La liturgia de la Iglesia nos ofrece en la Secuencia del día de Pentecostés una oración que no contiene ninguna idea extraordinaria, pero sí es la expresión profunda de las necesidades del hombre, y del Consolador que Dios ha enviado al hombre para confortarle. Es una oración íntima y serena en la que el corazón humano, cargado con las limitaciones diarias, acude al que es Amor, Vigor y Luz:

Ven, Espíritu Santo.
Ven, Padre de los pobres.
Sana lo enfermo,
riega lo árido,
lava lo manchado,
conduce al que se extravía,
doblega lo que está rígido,
funde lo que está helado.

Abarca la vida cotidiana con todo su peso, estrépito y angustia. Es una oración que se pronuncia con todo el ser, y en la que uno siente que Dios es el amor comprensivo y compasivo, que al darse a sí mismo sacia la insatisfacción del hombre. Es

alivio en medio de los trabajos,
luz en la oscuridad,
consuelo en el dolor,
plenitud que no puede ser ahogada por ningún hastío inacabable.

Esta súplica al Espíritu, dirigida precisamente a obtener el Espíritu, es la respuesta a todos los materialismos de nuestra época. Son ellos los que hacen nacer tantas formas de «insaciabilidad del corazón humano»1. El Espíritu es el único que puede hacer desaparecer la rigidez, el odio, la crueldad, la frialdad, la apatía; es trasponer a Cristo en la propia vida, insertarlo en las acciones cotidianas, en las relaciones con el prójimo. Tiene que venir a cada ser humano el Espíritu liberador para hacer saltar las cadenas que le esclavizan. De Dios viene la libertad, podemos ser libres sólo porque Él es libre y nos ha hecho a imagen y semejanza suya para la libertad.

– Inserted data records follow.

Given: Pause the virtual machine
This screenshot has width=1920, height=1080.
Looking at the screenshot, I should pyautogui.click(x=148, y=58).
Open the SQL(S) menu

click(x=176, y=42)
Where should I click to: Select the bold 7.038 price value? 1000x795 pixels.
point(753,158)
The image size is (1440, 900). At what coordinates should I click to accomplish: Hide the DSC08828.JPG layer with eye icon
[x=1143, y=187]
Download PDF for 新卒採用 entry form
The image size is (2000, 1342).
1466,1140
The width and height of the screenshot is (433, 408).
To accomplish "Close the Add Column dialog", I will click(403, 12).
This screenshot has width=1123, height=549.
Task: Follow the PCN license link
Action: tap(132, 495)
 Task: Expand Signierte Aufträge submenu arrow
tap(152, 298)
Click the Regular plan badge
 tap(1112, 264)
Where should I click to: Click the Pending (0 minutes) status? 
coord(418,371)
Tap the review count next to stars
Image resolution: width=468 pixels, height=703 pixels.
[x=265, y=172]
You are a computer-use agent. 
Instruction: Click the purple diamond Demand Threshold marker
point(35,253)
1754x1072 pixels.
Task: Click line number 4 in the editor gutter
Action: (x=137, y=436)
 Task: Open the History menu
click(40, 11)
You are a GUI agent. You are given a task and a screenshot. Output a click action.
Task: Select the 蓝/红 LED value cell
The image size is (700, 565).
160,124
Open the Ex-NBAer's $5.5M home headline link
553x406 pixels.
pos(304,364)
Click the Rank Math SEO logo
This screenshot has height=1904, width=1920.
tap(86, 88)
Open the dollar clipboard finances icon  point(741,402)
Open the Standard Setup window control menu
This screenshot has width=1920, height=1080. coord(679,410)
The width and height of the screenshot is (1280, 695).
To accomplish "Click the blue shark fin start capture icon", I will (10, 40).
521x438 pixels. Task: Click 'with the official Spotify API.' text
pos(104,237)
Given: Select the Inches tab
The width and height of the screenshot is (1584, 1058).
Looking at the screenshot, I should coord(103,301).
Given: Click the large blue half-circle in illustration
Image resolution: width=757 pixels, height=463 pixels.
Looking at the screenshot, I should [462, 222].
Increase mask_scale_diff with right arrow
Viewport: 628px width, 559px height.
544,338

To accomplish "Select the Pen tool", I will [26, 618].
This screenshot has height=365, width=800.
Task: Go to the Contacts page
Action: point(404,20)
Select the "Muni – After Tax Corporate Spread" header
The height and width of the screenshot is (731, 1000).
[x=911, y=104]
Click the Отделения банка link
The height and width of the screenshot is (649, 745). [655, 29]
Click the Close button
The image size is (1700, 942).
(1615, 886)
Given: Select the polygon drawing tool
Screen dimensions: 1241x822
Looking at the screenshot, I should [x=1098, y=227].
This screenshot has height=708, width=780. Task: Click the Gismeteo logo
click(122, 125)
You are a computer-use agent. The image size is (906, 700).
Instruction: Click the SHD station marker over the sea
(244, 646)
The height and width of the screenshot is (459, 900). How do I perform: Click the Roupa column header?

Por la fuerza del Espíritu, Cristo estará siempre con nosotros hasta la consumación del mundo (Mt 28, 20). Es la proximidad sagrada que viene para vivir en nosotros, para enseñamos a orar, a pronunciar el nombre de Jesús, confesarle como Camino, Verdad y Vida, y vivir de Él.

El Espíritu Santo produce la fe. Y esta palabra «fe» se aplica a una realidad única y singular: la actitud con respecto a Jesucristo, al Dios hecho hombre. El Espíritu Santo os lo enseñará todo. El Espíritu de verdad dará testimonio de mí y vosotros daréis testimonio también (Jn 14, 26; 15, 26-27). Él introduce en toda la verdad de Cristo. Nos asombramos al leer en el Evangelio, una y otra vez, que los discípulos no comprenden a Jesús. Están con Él durante su vida pública, escuchan sus enseñanzas, le hacen preguntas. Ven su actitud con los hombres: sanos, enfermos, ricos, pobres, pecadores, judíos, romanos, niños, mujeres. Están inmersos en el ambiente que rodea a Jesús. Parece que tendrían que saber quién es y lo que quiere. Pero no es así. Tiene que venir el Espíritu Santo, luz de los corazones, huésped del alma, para producir la fe.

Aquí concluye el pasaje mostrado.